**SOURCE:**

-*-*-

Nathan Brew
- Born: Nathan Brew 21 April 1982 (age 43) Cardiff, Wales
- Height: 1.83 m (6 ft 0 in)
- Weight: 94 kg (14 st 11 lb)
- Notable relative: Aled Brew (brother)

Rugby union career
- Position(s): Wing, centre

Senior career
- Years: Team / Apps / (Points)
- 2001–03: Newport / 15 / (10)
- 2008–09: Bristol / 7 / (0)
- 2009–10: Neath / 0 / (0)
- Correct as of 10:55, 19 December 2008 (UTC)

Provincial / State sides
- Years: Team / Apps / (Points)
- 2003–07: Dragons / 72 / (73)
- 2007–08: Scarlets / 10 / (5)
- 2010–11: Dragons / 3 / (0)
- Correct as of 5 June 2011 (UTC)

International career
- Years: Team / Apps / (Points)
- Wales U19
- Wales U21
- 2003: Wales / 1 / (5)
- Correct as of 23:36, 14 August 2007 (UTC)

National sevens team
- Years: Team /  / Comps
- Wales
- Correct as of 23:36, 14 August 2007 (UTC)

-*-*-

**PROBLEMS TO WORK ON:**
1. Summarize the Nathan Brew profile in two sentences.
2. Answer these from the Nathan Brew profile:
(a) How tall is he?
(b) How many appearances did he make for the Dragons from 2003 to 2007?
(c) Which team did he play for in 2008–09?
3. Pick up the Nathan Brew profile after its last line and carry it further.

-*-*-

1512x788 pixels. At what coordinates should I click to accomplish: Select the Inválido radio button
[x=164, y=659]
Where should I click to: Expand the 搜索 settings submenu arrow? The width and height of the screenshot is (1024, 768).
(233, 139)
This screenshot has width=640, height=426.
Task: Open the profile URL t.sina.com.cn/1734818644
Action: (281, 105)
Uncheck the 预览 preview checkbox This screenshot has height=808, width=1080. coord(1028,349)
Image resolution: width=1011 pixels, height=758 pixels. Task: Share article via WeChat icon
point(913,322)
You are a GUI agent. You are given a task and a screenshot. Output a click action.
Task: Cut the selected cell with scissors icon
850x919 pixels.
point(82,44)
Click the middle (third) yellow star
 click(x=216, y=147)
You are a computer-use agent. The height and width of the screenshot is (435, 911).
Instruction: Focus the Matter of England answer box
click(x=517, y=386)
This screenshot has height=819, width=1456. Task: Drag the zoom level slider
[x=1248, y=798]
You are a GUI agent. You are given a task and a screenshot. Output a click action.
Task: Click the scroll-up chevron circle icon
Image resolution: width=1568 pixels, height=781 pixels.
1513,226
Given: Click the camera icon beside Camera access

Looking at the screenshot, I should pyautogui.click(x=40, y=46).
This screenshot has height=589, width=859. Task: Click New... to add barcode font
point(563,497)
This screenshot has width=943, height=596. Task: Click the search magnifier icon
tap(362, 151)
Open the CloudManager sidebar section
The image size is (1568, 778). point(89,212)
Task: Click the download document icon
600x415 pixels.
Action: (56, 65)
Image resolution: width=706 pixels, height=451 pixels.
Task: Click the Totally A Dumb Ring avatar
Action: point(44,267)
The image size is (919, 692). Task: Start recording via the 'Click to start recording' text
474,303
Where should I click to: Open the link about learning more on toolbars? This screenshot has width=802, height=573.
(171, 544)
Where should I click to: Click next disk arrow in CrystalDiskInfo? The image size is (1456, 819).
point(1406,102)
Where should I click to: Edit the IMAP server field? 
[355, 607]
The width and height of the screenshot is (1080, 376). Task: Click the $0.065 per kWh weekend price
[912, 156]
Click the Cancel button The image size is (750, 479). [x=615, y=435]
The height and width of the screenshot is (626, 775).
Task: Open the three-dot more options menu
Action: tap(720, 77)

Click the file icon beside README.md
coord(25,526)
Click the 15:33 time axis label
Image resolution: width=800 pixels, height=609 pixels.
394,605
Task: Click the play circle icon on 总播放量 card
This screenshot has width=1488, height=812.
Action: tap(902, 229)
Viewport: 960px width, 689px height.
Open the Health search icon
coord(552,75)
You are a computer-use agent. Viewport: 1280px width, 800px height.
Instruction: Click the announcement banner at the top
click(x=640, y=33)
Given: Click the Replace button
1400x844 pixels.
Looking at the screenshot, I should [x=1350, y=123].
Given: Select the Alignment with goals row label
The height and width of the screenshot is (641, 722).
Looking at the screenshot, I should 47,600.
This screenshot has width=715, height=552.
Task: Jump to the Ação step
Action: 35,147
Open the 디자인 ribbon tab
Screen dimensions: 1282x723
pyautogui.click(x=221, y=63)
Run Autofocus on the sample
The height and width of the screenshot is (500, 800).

-*-*-

**RESULTS FOR EACH TASK:**
1. Nathan Brew, born 21 April 1982 in Cardiff, Wales, is a rugby union wing and centre whose brother is Aled Brew. He played senior rugby for Newport, Bristol and Neath and provincial rugby for the Dragons and Scarlets, and he won one cap for Wales in 2003, scoring 5 points.

2.
(a) 1.83 m (6 ft 0 in)
(b) 72
(c) Bristol

3.
= Nathan Brew =

Wales international rugby union player

Nathan Brew (born 21 April 1982) is a former Welsh international rugby union player. Brew played in the centre and on the wing.

== Early life ==
Brew was born in Cardiff to a Welsh mother and Ghanaian father, and was raised a Welsh language speaker in Gwaun-Cae-Gurwen.

== Club career ==

=== Newport RFC ===
Brew began his professional rugby career at Newport RFC, signing for the Black and Ambers when he was still only 19. He made his debut for the Rodney Parade club in a Celtic League match at home to Edinburgh on 1 September 2001. He had to wait nearly six months, however, to score his first try for the club, eventually crossing in a WRU Challenge Cup match against Bonymaen RFC. Brew was then not selected and did not play again for Newport for almost a year. He made his comeback appearance on 8 February 2003 against Bedwas RFC, again in the WRU Challenge Cup, and followed this up by scoring a try in a Welsh Premier Division match against Cardiff RFC on 25 April.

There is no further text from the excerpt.